Ruiz-Preciado et al. [37] argued that the band gap and optical properties of NiTiO3 could be modified by the size of (NiTiO3) n nanoclusters or the surface roughness (~19 nm) of NiTiO3 thin films [25]. They suggested that the photocatalytic efficiency of NiTiO3 may be improved by a doping procedure to increase the concentration of photogenerated charge carriers and their lifetime.

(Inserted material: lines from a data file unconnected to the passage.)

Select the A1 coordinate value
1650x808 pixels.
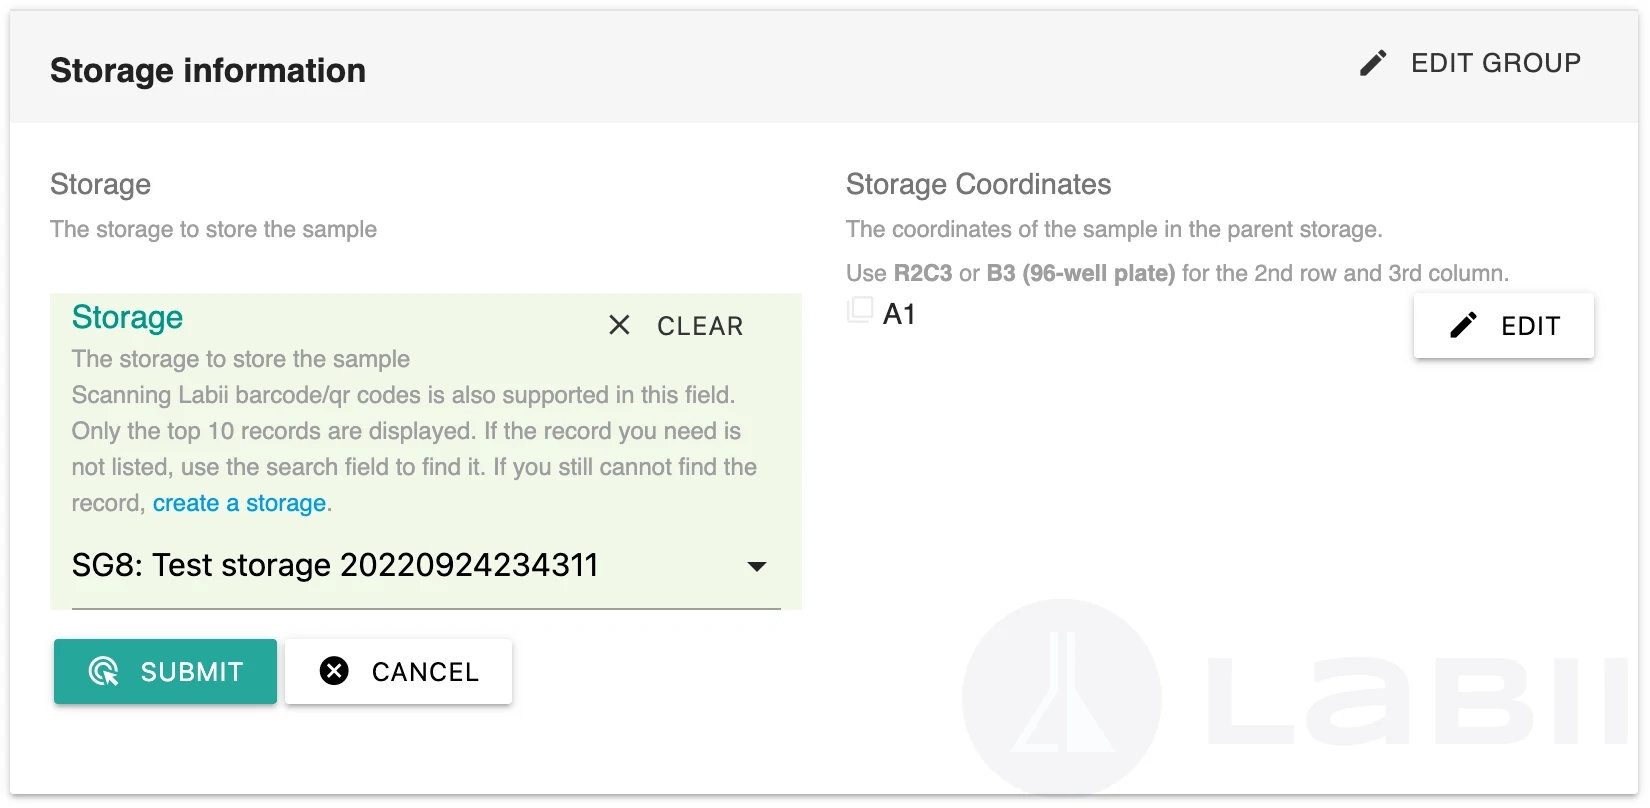tap(899, 315)
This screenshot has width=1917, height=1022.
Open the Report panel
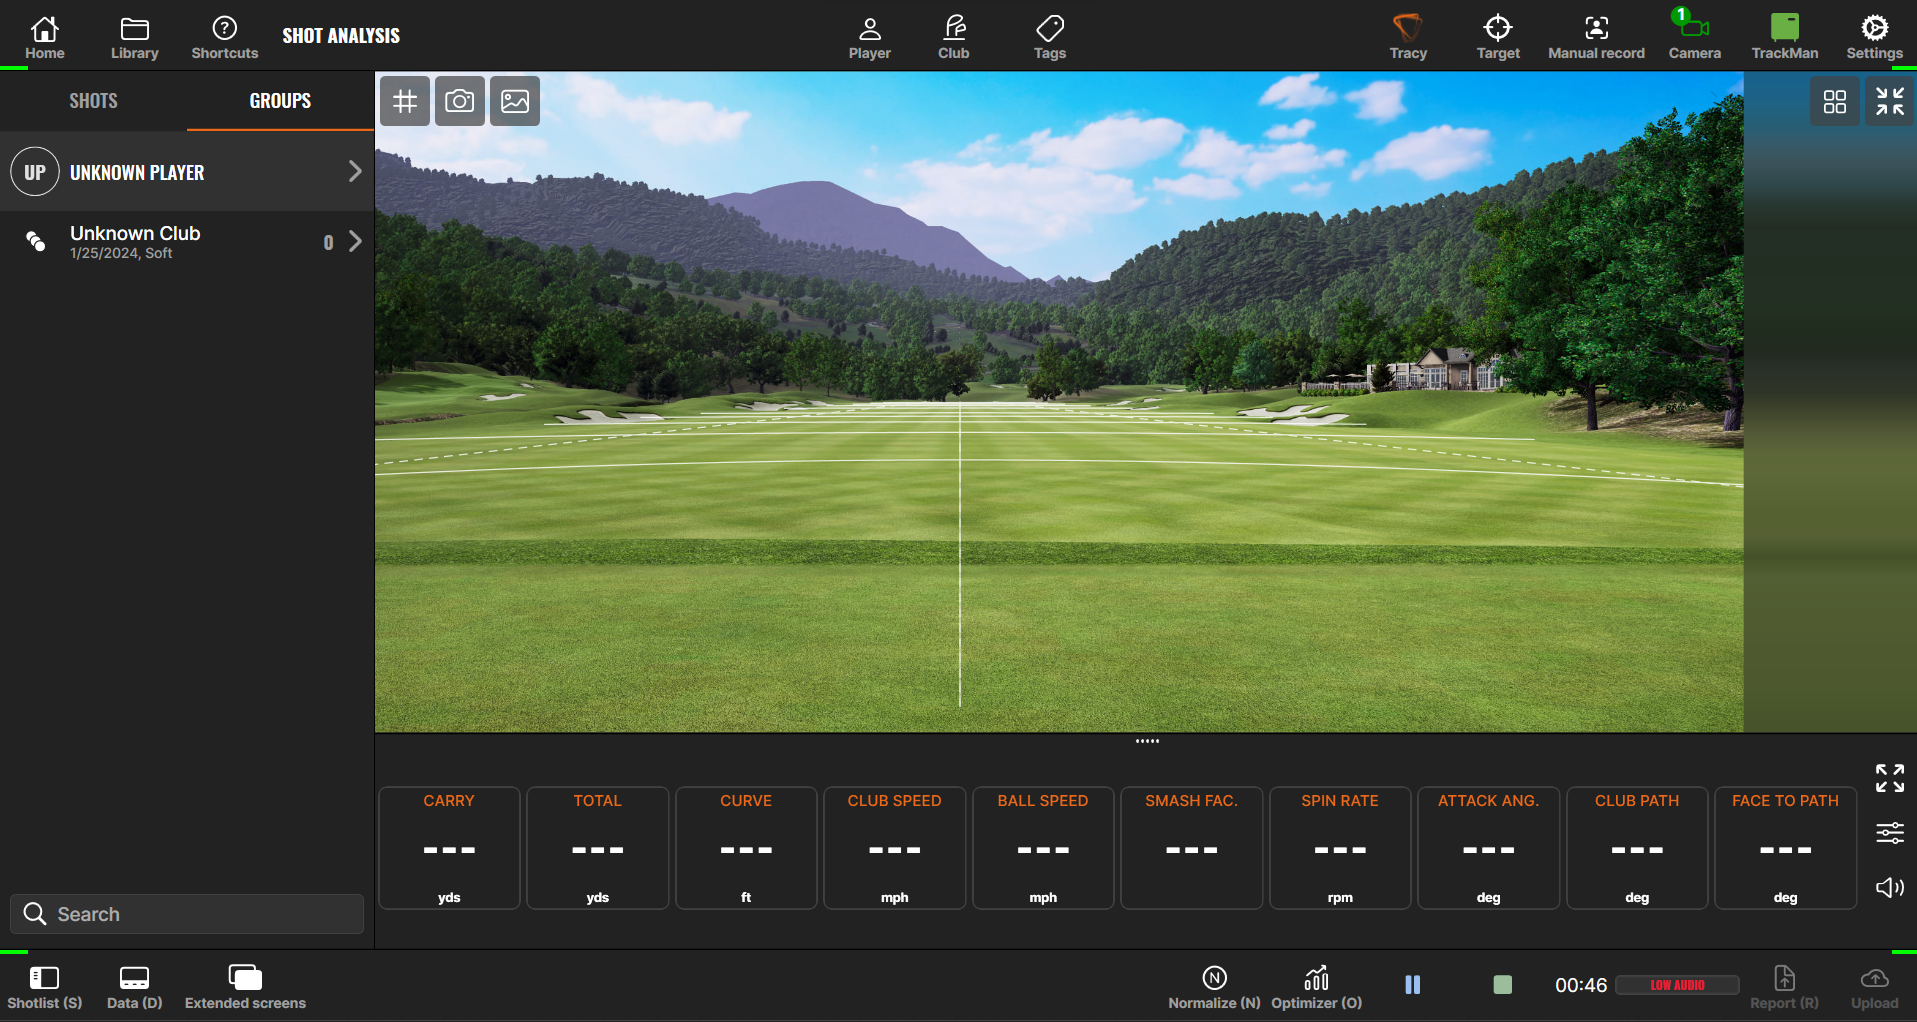click(1785, 985)
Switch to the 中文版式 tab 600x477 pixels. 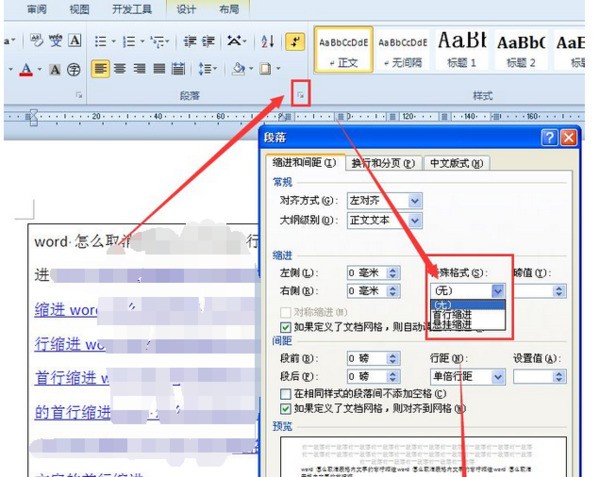(457, 163)
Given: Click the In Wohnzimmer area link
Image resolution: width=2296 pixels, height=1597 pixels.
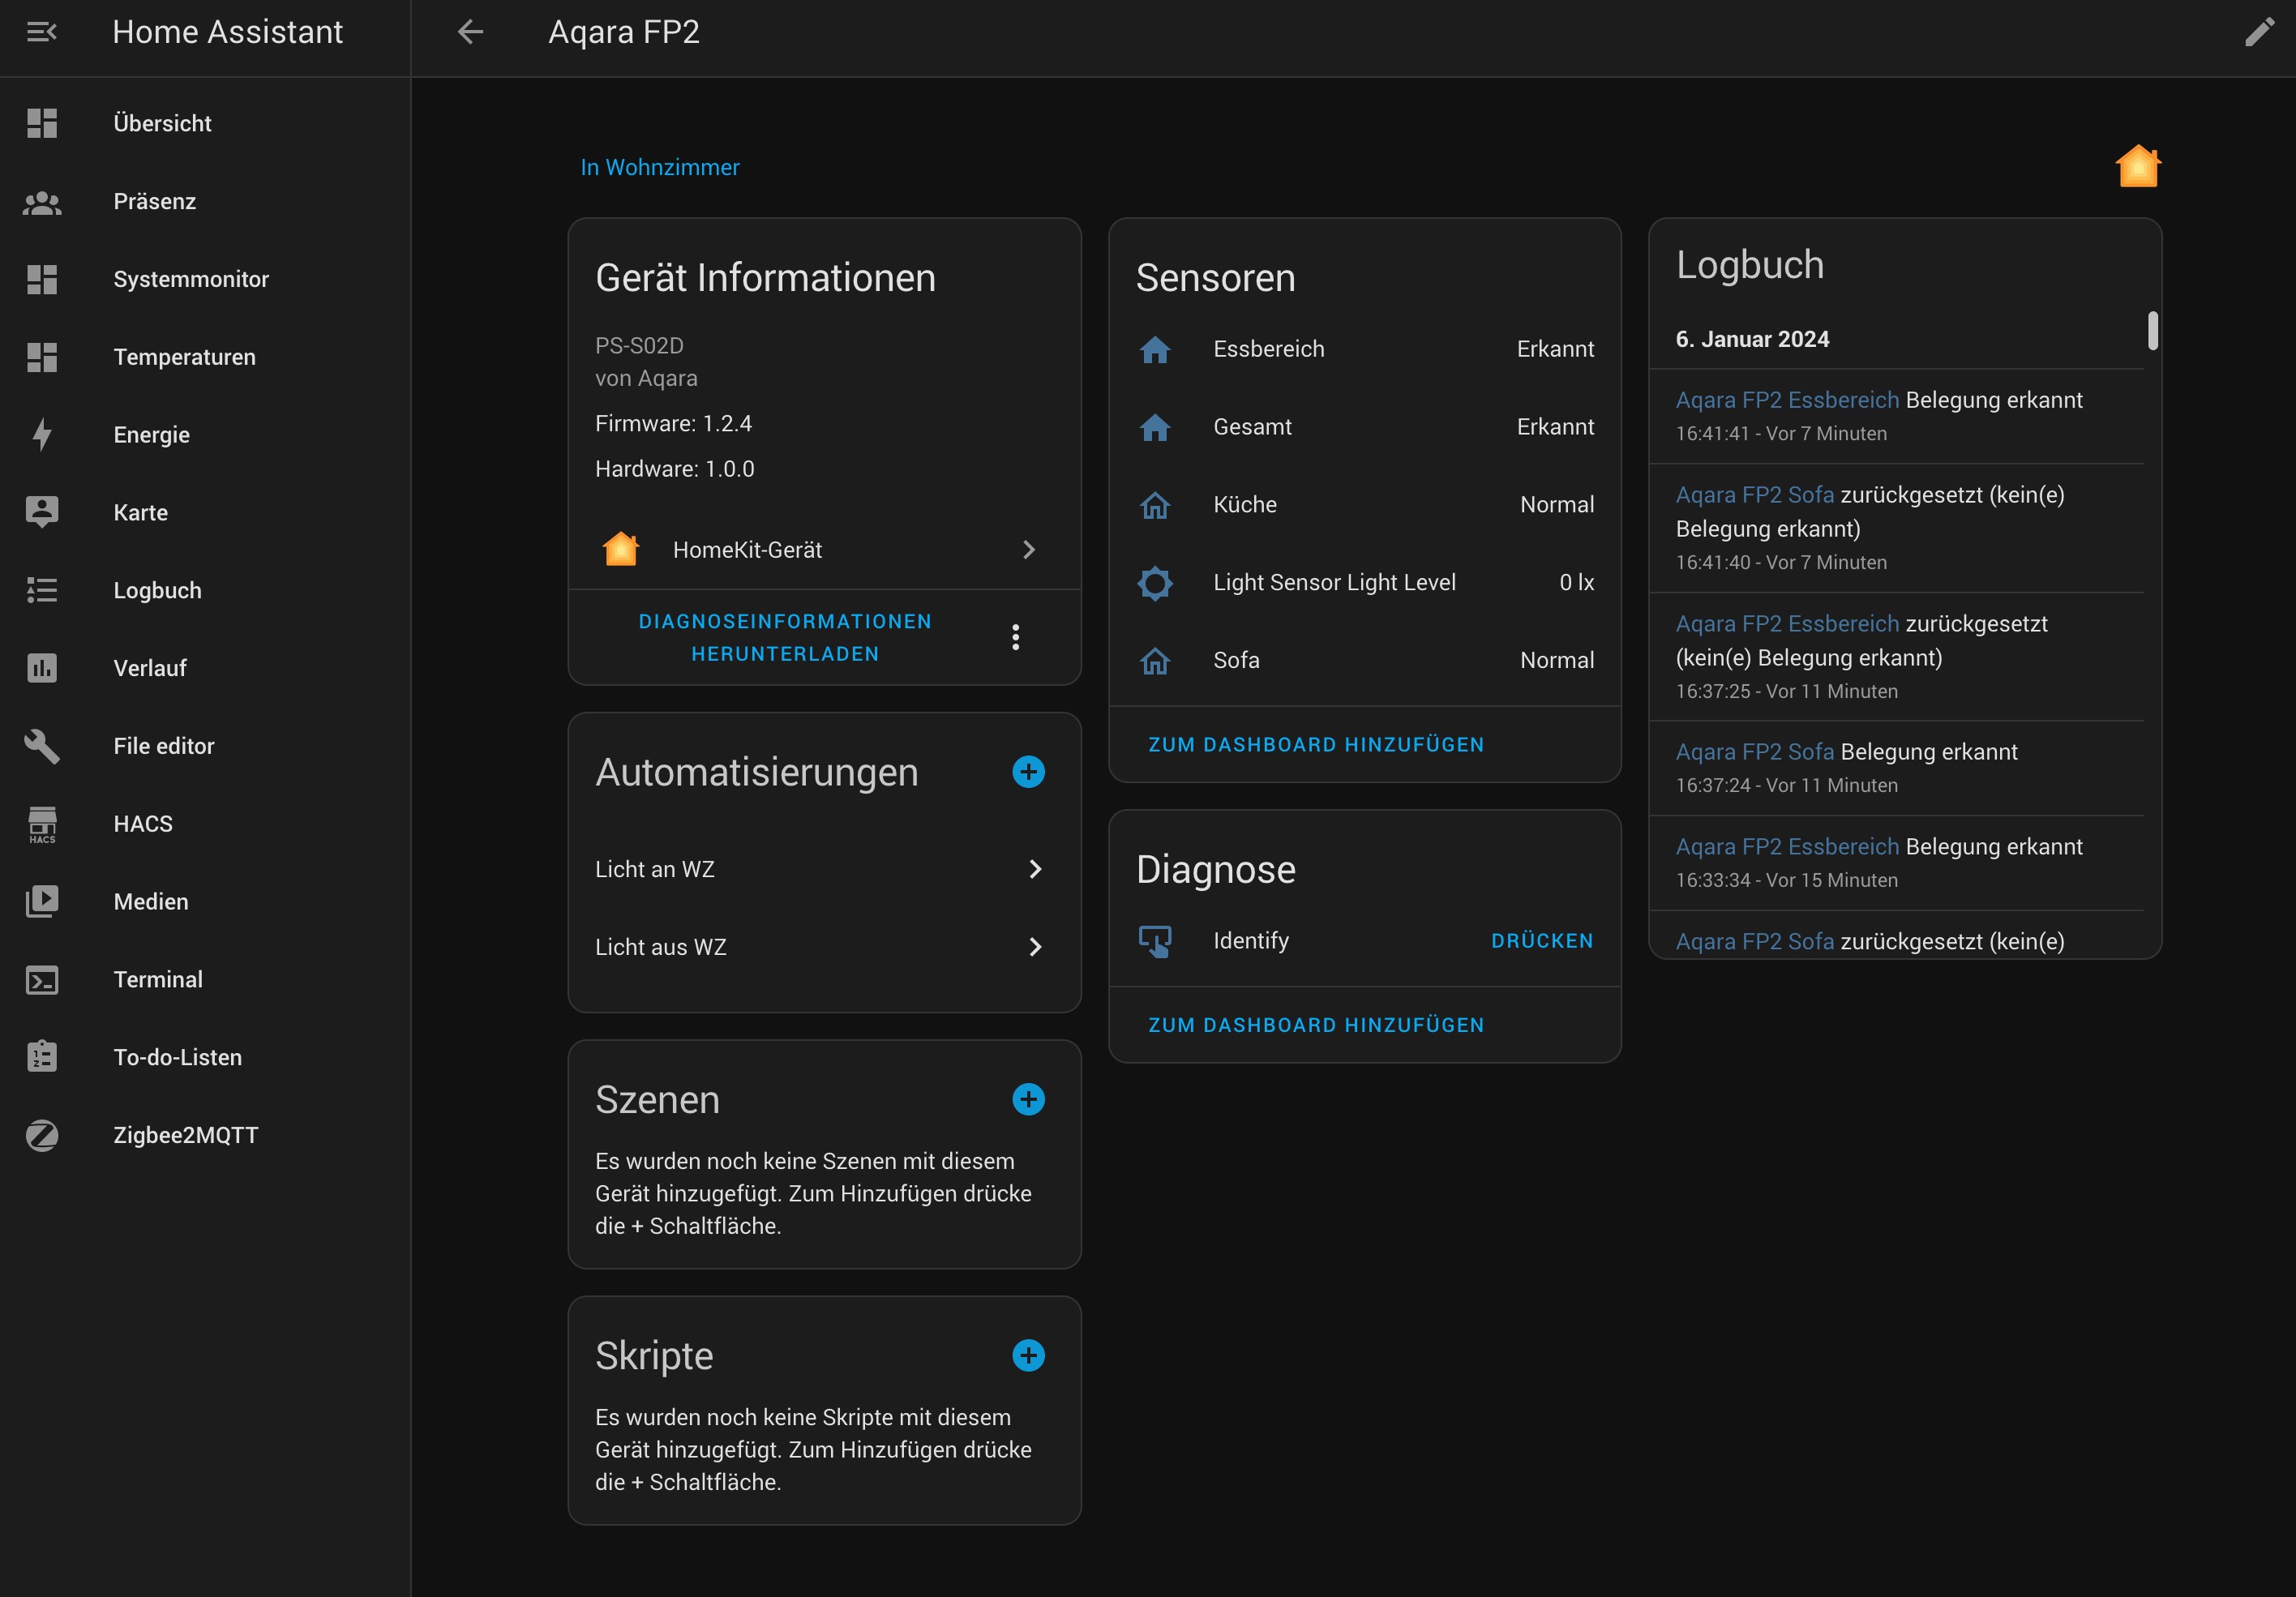Looking at the screenshot, I should tap(660, 167).
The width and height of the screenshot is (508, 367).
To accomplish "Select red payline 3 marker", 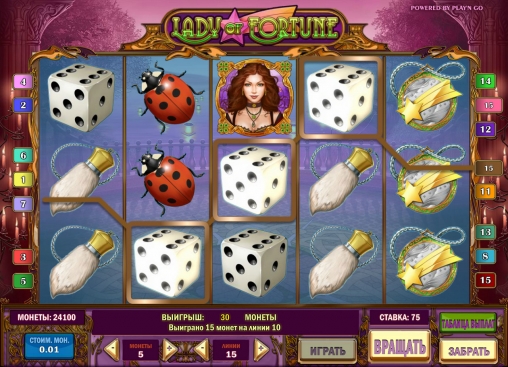I will point(23,257).
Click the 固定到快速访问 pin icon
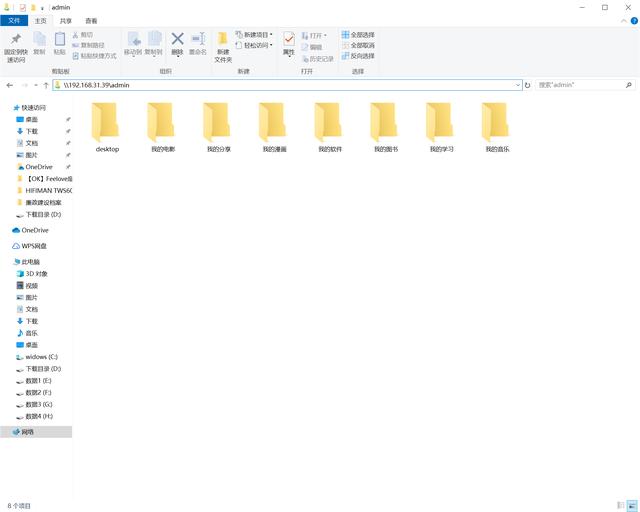Screen dimensions: 640x512 coord(16,42)
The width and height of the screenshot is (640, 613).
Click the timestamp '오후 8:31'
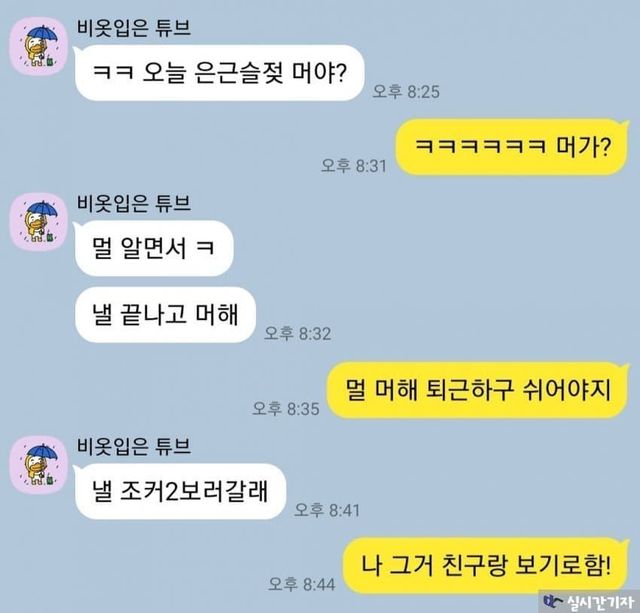(x=353, y=166)
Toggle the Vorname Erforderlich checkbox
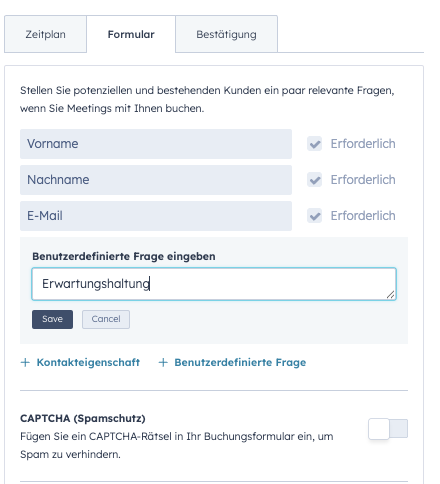 pos(314,144)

In summary, NiTiO3 has a narrower band gap than TiO2 and also selectively absorbs visible light. Nevertheless, NiTiO3 has a crystal structure consisting of alternating NiO6 and TiO6 layers and induces a wide energy gap from the hybridized Ni 3d and O 2p orbitals to the predominated Ti 3d orbitals, which blocks both Ni2+→Ti4+ and O 2p → Ti 3d charge-transfer transitions. These baffle the photocatalytic performance of NiTiO3. The yellow color of NiTiO3 originates from its selective absorption of visible light and reflects the Ni: d → d charge-transfer transitions occurring in the valence band.

4 Conclusions

We synthesized NiTiO3 nanocrystallites via a solid-state reaction after the precursor being prepared by a homogeneous precipitation method. The nanosized NiTiO3 is a direct-gap semiconducting material with a band gap of 3.00 eV. It selectively absorbs visible light at 448, 502, and 743 nm. The stable wavelengths of the absorption peaks imply that they originate from the Ni: d → d charge-transfer transitions within the valence band. The NiTiO3 nanoparticles do not exhibit obvious photocatalytic activity as being used in degrading methylene blue. The mixed octahedron layer crystal structure and the wide energy gap are two suggested factors which affect the photocatalytic activity of NiTiO3.